**EXERCISE GOAL**
Your reply should consist only of the lines from the one holding "Open the #Kentucky hashtag link" to the last line of the data below, written out exactly and without pictures.

Data entries:
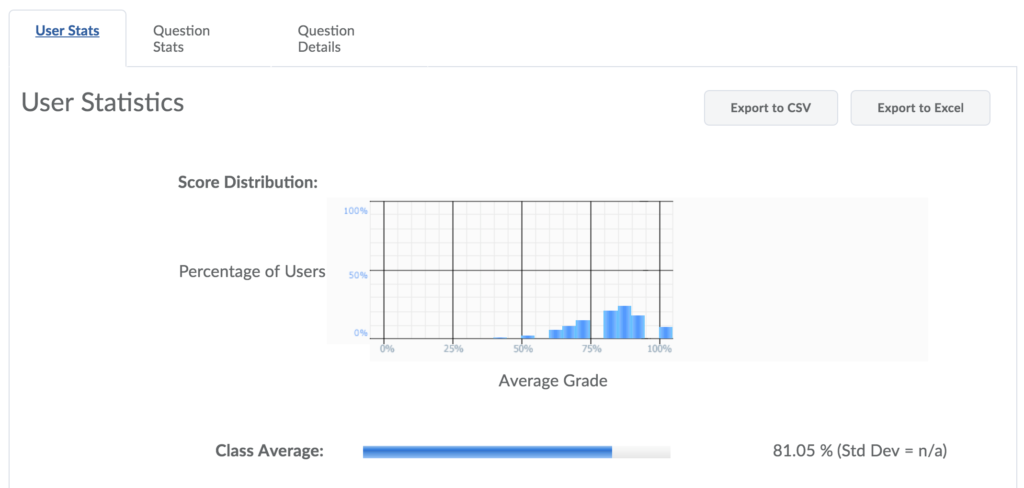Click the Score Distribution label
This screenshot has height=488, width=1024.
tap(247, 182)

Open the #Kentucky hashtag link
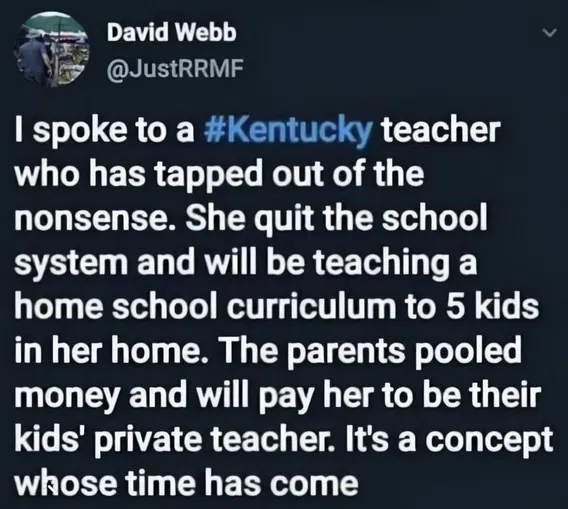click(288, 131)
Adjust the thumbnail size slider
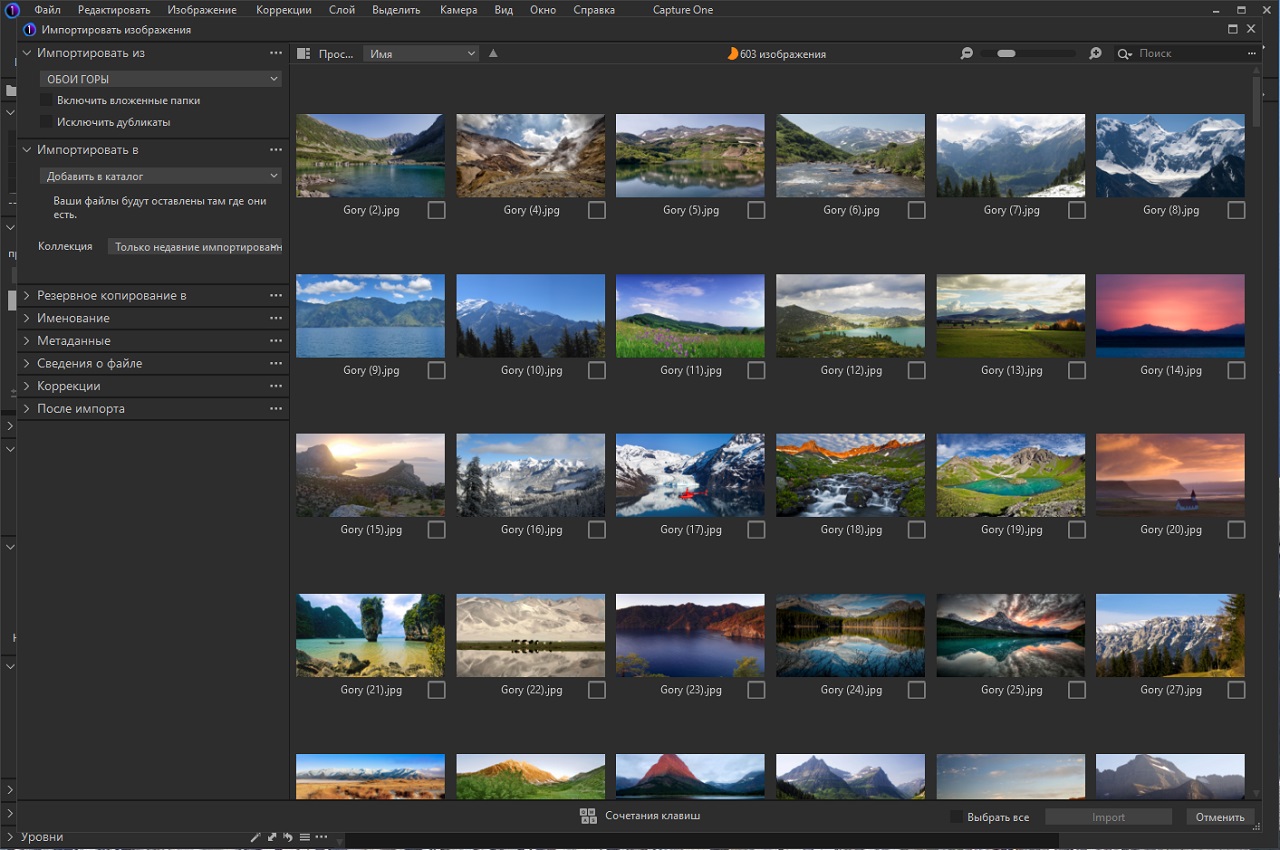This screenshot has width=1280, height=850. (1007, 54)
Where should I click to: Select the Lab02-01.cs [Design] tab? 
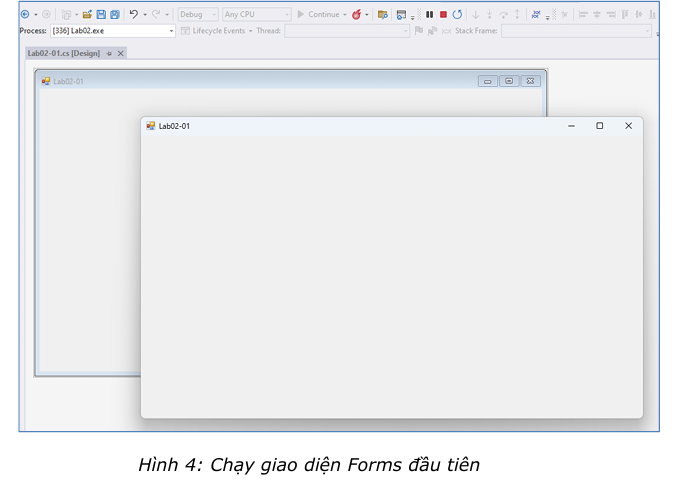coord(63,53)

**EXERCISE ANSWER**
Open the #Kentucky hashtag link
click(288, 131)
Adjust the thumbnail size slider
This screenshot has width=1280, height=850. (1007, 54)
Where should I click to: Select the Lab02-01.cs [Design] tab? 
coord(63,53)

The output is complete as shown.